» Task prompt: Below this line is a set of entries; quote exactly the lines from the line that contains "The height and width of the screenshot is (743, 1149)." to the line that contains "Task: Open the Live Visual Tree toolbar icon", both lines included.

(Collected data entries)
####################

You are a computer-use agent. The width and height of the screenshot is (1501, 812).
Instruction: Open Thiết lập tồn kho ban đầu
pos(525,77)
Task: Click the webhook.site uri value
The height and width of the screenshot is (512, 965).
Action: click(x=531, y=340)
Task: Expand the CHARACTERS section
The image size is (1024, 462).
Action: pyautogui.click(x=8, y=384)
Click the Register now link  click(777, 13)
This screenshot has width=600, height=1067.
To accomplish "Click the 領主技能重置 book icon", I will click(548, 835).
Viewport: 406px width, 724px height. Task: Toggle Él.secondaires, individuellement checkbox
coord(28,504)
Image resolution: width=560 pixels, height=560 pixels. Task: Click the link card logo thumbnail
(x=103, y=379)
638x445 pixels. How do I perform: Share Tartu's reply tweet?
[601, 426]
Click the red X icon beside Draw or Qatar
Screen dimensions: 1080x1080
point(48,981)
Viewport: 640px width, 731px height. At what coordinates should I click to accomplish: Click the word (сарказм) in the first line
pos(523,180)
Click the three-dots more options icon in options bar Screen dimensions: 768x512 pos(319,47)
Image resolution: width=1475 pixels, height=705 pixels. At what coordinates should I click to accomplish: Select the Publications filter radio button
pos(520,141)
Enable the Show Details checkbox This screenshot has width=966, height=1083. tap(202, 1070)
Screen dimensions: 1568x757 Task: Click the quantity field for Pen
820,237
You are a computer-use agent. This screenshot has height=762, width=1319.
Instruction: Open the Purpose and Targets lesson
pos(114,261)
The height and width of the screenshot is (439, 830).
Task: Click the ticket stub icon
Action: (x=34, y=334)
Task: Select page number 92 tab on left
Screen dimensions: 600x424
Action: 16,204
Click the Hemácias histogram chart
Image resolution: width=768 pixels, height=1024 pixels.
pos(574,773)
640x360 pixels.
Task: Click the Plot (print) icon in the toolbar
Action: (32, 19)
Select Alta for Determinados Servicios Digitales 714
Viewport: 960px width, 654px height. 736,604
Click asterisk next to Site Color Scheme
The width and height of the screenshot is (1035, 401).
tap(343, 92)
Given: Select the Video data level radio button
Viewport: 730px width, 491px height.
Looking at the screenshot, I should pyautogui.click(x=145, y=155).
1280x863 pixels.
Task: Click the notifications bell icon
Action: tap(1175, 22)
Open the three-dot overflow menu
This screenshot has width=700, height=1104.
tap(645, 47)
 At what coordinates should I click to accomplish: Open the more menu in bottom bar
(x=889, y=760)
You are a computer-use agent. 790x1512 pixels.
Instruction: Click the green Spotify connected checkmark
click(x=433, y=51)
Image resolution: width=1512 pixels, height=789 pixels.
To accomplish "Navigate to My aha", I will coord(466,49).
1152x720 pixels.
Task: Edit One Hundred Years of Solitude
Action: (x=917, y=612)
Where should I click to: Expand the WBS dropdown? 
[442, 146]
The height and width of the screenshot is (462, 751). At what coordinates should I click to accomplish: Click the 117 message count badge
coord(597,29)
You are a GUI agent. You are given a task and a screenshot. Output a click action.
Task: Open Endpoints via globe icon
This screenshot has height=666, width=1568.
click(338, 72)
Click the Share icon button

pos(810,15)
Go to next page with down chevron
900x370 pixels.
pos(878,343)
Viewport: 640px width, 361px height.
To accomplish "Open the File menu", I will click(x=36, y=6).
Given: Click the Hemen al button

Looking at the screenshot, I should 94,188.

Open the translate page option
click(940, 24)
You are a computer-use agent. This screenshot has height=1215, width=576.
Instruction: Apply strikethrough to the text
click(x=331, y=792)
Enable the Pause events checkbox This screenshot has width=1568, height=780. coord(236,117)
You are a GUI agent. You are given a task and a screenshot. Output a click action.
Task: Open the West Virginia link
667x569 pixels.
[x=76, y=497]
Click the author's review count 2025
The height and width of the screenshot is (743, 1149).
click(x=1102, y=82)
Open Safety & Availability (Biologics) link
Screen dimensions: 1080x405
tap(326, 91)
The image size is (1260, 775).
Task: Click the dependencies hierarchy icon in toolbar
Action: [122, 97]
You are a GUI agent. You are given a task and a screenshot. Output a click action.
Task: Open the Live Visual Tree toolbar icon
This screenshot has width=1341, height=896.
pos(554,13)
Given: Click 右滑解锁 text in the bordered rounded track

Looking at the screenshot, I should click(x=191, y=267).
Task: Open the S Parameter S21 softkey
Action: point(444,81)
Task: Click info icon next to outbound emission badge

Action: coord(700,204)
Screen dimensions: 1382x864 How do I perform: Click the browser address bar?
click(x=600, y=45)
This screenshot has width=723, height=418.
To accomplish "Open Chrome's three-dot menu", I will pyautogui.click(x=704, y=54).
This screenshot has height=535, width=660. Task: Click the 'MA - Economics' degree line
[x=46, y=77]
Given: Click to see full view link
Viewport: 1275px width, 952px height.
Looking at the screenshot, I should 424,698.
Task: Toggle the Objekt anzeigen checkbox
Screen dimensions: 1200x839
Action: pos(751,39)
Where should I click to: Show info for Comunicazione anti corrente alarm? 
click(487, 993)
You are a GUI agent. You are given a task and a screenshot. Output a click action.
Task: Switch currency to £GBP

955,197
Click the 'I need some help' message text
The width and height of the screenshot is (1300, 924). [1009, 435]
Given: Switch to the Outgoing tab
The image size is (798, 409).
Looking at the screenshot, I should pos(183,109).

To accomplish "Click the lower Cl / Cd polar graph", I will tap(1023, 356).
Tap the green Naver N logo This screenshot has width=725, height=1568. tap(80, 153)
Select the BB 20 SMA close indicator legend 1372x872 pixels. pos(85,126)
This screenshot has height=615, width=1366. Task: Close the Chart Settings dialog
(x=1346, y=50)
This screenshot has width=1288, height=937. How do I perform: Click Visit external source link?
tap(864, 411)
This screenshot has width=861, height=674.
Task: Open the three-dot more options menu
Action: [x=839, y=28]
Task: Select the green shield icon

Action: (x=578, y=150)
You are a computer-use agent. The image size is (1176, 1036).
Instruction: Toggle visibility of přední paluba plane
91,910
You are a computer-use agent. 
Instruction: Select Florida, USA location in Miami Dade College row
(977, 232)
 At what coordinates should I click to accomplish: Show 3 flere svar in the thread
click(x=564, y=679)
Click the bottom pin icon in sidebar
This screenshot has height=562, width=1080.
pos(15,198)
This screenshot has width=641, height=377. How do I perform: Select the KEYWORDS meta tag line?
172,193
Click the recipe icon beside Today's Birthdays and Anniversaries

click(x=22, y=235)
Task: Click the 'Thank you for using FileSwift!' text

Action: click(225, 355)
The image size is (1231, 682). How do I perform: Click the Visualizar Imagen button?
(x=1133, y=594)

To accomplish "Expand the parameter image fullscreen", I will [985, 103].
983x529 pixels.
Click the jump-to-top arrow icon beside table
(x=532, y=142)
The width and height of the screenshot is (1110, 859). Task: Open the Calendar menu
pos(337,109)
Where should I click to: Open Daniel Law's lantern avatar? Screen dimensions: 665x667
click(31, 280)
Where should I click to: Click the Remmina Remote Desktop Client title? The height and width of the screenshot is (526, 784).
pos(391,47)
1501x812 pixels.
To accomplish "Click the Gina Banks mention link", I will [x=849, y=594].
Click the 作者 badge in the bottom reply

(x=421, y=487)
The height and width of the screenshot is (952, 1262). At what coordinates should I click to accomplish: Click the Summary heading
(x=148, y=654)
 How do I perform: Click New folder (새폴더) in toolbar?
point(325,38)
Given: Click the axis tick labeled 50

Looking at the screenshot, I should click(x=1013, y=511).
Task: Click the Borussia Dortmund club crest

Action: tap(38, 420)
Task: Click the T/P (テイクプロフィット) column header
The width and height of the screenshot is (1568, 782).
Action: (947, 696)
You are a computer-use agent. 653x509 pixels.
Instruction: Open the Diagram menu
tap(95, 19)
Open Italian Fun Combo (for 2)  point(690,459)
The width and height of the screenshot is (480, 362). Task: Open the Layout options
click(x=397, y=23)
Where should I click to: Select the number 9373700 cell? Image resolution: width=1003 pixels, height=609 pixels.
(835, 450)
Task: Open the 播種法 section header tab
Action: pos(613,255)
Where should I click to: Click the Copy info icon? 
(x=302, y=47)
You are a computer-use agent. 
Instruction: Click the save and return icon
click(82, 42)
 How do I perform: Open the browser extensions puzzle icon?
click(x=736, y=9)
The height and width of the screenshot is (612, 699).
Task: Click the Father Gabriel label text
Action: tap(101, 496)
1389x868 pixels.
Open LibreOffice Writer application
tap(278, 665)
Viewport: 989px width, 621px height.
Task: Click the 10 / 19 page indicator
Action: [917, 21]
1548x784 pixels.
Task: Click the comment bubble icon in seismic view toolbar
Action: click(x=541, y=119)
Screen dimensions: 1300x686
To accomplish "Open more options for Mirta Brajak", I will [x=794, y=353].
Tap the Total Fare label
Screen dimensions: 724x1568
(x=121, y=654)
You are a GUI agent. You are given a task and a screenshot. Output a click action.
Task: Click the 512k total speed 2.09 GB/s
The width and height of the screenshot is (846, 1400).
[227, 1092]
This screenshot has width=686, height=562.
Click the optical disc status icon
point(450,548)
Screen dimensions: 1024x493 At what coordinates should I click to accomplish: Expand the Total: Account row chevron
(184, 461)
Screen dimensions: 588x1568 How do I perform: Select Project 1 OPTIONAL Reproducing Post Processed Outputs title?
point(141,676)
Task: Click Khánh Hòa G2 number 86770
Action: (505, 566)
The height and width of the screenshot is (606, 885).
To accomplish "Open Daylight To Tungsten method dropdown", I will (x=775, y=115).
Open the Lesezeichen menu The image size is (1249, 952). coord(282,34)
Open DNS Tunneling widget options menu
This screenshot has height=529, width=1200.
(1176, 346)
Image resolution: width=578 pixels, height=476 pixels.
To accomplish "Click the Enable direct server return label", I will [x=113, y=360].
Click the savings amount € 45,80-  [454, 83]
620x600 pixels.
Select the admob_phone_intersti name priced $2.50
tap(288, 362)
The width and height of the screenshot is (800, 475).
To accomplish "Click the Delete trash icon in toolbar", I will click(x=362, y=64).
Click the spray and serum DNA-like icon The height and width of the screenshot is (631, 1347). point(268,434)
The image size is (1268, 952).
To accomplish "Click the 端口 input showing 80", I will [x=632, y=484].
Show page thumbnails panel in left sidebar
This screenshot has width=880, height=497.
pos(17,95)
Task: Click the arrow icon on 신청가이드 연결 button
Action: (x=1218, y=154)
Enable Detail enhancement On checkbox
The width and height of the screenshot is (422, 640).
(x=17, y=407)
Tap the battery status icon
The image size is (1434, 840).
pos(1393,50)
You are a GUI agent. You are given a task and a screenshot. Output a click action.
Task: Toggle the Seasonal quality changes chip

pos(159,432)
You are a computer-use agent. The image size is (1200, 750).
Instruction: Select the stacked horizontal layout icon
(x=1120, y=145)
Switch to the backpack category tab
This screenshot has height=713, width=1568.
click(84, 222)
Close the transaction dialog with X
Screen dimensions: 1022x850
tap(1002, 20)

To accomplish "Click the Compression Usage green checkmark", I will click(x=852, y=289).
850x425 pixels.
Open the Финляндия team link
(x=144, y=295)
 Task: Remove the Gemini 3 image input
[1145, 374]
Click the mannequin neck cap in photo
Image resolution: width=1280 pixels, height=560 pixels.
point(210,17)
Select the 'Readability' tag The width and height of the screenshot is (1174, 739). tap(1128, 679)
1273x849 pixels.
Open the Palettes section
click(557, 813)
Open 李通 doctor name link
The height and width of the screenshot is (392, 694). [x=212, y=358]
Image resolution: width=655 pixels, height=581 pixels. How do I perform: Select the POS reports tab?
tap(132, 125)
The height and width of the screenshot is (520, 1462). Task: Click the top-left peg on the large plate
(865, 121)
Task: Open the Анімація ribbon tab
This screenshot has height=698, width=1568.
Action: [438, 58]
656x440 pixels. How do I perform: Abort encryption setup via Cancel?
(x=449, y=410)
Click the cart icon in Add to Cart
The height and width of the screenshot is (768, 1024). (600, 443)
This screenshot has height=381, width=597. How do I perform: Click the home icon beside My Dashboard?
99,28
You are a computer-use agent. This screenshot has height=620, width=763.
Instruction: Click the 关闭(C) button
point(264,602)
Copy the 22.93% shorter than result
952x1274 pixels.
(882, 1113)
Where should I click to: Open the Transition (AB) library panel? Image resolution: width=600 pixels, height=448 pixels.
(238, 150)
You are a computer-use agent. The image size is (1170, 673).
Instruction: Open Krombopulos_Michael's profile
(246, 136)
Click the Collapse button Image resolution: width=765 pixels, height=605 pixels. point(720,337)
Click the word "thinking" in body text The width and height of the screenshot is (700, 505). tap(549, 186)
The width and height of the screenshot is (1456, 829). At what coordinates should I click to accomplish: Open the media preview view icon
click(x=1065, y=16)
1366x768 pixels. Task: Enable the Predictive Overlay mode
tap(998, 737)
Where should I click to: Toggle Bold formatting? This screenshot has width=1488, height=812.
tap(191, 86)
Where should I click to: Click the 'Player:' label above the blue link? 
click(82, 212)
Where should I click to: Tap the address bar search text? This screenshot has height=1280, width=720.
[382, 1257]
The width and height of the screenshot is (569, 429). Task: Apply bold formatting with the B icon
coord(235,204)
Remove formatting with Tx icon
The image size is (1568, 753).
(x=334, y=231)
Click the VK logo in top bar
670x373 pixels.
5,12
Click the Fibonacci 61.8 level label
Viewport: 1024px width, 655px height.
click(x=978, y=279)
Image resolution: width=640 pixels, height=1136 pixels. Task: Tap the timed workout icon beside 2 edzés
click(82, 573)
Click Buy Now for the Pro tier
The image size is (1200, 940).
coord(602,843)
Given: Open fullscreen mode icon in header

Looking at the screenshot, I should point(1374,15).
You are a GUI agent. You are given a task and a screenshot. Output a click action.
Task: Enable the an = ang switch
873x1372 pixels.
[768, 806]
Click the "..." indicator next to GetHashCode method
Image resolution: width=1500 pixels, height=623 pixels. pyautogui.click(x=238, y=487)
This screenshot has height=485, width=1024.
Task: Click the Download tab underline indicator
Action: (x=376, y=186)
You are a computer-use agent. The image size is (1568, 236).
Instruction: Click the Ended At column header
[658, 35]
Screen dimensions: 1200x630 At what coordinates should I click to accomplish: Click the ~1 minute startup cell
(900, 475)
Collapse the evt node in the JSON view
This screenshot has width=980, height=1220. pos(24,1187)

####################

» Your solution:
The height and width of the screenshot is (743, 1149).
click(x=1102, y=82)
Open Safety & Availability (Biologics) link
Screen dimensions: 1080x405
tap(326, 91)
The image size is (1260, 775).
Task: Click the dependencies hierarchy icon in toolbar
Action: [122, 97]
You are a GUI agent. You are given a task and a screenshot. Output a click action.
Task: Open the Live Visual Tree toolbar icon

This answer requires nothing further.